Two main difficulties. Incompleteness (see Gödel's Incompleteness Theorems) and the vast size of the search space (there are vastly more uninteresting theorems than interesting ones). Considerable progress has been made using proof assistants (Coq, Isabelle, Agda, etc). With these the mathematician writes the theorems and lemmas and the proof assistant helps finding proofs and ensures that the proofs are logically valid.
One simple way a computer could prove a new theorem is to take two existing theorems, $P$ and $Q$ and combine them to make the theorem $P\wedge Q$. Of course, if the search procedure is more clever, then you can discover more clever things, but to find something truly interesting and original would require a lot of intelligent tricks and techniques on the part of the programmer. Gödel's incompleteness theorems are relevant here because they place a fundamental limit on what can be discovered within any proof system: a computer could never discover the proof of the consistency of its own logic.
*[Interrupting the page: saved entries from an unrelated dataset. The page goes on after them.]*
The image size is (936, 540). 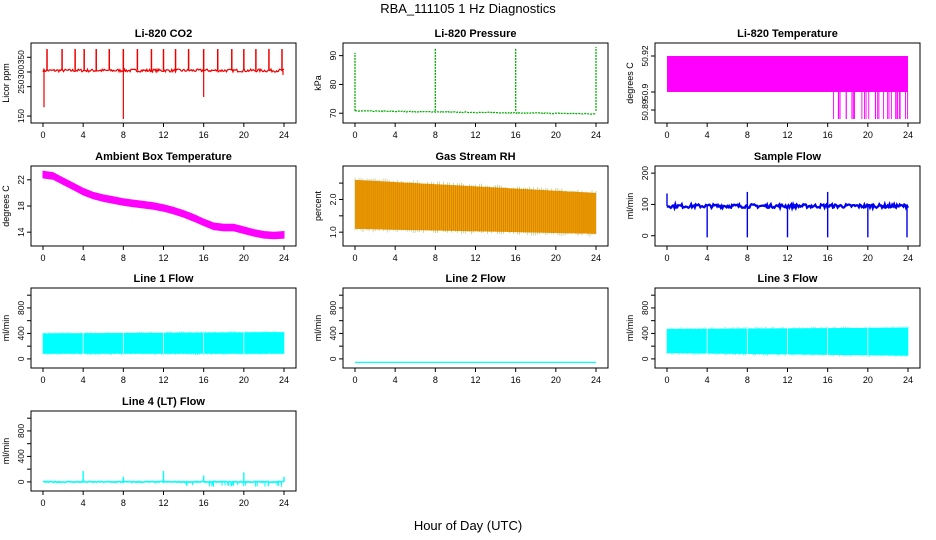 What do you see at coordinates (6, 206) in the screenshot?
I see `y-axis-label: degrees C` at bounding box center [6, 206].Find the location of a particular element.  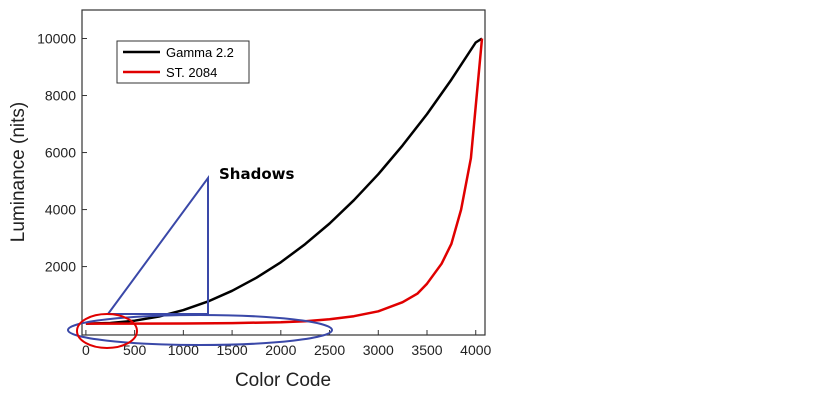

y-tick-label: 10000 is located at coordinates (56, 39).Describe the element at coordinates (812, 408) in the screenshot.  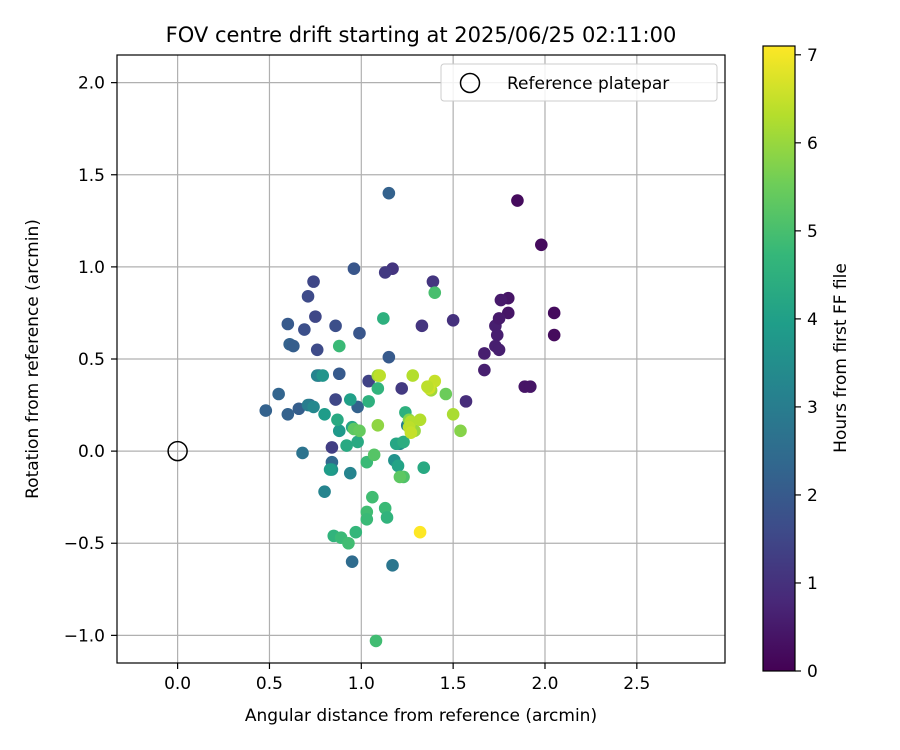
I see `colorbar-tick-label: 3` at that location.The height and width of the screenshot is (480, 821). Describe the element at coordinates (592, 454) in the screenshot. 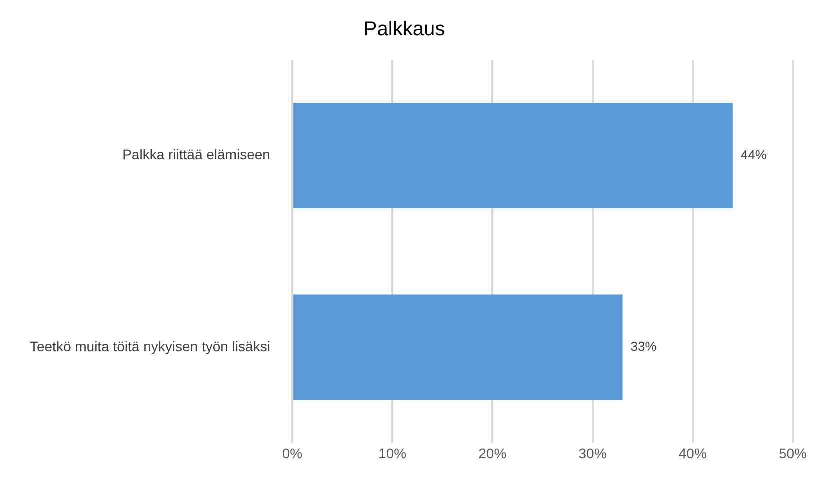

I see `x-tick-label: 30%` at that location.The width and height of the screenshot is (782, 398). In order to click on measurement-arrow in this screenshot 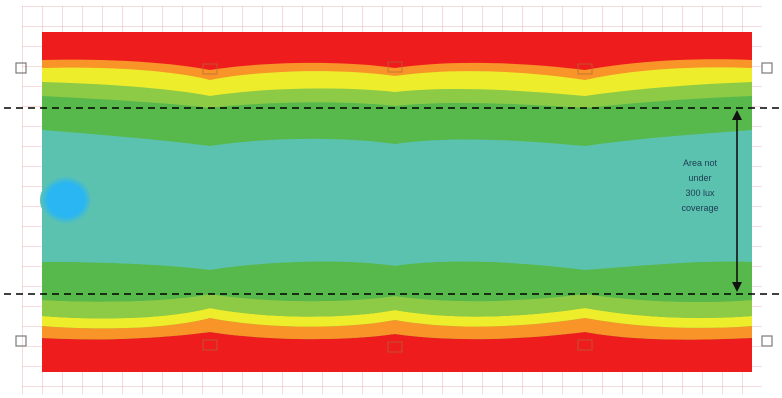, I will do `click(737, 201)`. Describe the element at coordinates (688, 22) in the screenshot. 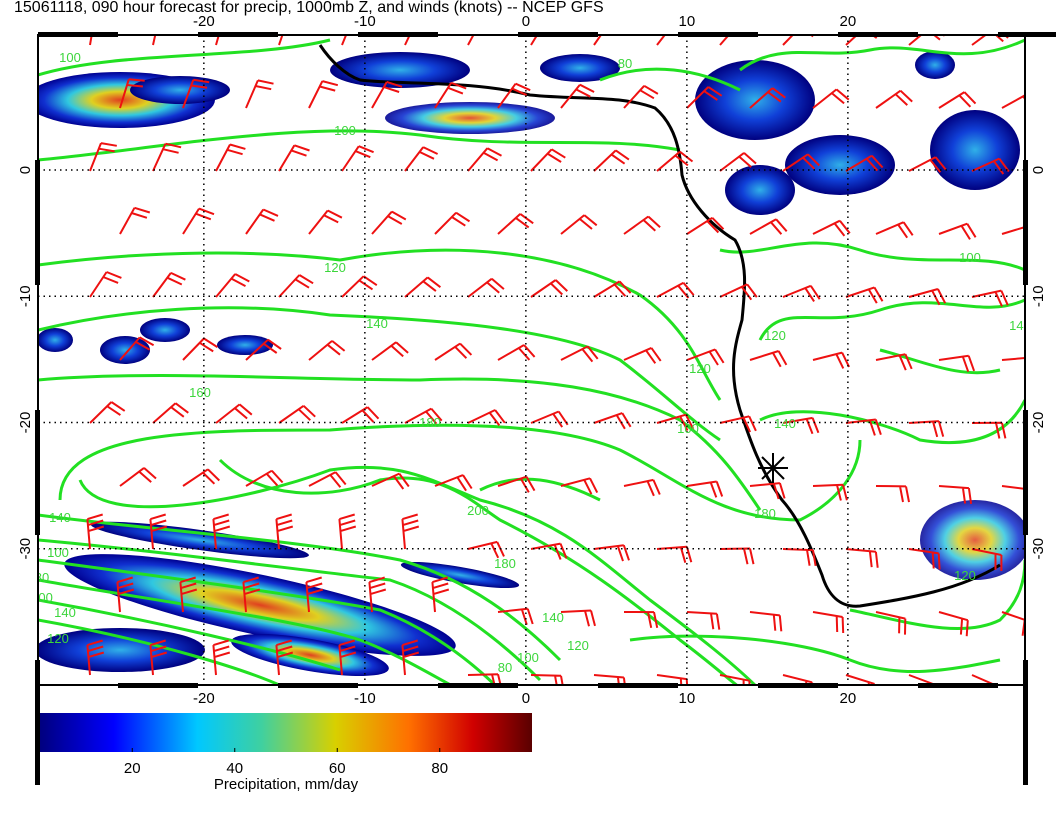

I see `lon-tick-label-top: 10` at that location.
This paper describes how the proof assistant Coq is used to prove the four colour theorem. Mechanized mathematics (overview ) is one area of TCS devoted to (semi)automatically proving theorems (and in general using computers to help mathematicians).
One area where automated theorem proving (of sorts) is making an impact is in model checking and model finding. Model checking deals with determining whether a given system satisfies a given property, whereas model finding finds a system to satisfy a given collection of properties. The tool Alloy employs model checking and model finding to good effect, and it's quite usable.